§ **Available data**:
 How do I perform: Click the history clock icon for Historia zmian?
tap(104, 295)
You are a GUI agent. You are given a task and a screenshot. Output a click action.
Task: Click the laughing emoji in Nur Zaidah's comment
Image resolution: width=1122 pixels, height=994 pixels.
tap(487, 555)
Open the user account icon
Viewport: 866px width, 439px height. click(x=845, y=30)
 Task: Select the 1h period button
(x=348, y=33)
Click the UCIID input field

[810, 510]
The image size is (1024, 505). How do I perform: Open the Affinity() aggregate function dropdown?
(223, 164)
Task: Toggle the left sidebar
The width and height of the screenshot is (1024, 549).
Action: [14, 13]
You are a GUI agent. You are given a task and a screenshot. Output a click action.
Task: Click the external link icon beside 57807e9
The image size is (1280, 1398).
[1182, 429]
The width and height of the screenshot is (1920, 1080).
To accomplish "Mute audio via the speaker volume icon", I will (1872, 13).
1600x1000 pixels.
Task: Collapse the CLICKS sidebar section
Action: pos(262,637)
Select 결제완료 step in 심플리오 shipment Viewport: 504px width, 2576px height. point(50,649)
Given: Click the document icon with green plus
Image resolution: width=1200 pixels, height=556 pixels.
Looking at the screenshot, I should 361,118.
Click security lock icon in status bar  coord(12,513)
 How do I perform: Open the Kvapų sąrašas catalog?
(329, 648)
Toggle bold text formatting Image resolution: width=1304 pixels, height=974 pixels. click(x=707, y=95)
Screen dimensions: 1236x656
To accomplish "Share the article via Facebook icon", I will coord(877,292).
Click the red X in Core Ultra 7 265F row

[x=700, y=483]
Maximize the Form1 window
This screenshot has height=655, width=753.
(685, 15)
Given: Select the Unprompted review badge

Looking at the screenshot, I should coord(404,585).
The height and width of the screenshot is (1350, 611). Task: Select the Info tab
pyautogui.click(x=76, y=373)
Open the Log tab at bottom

§ **Your instructions**:
Across the entries, work out how many lines hold the word "Toggle". Reply with that number only.

§ **Task answer**:
2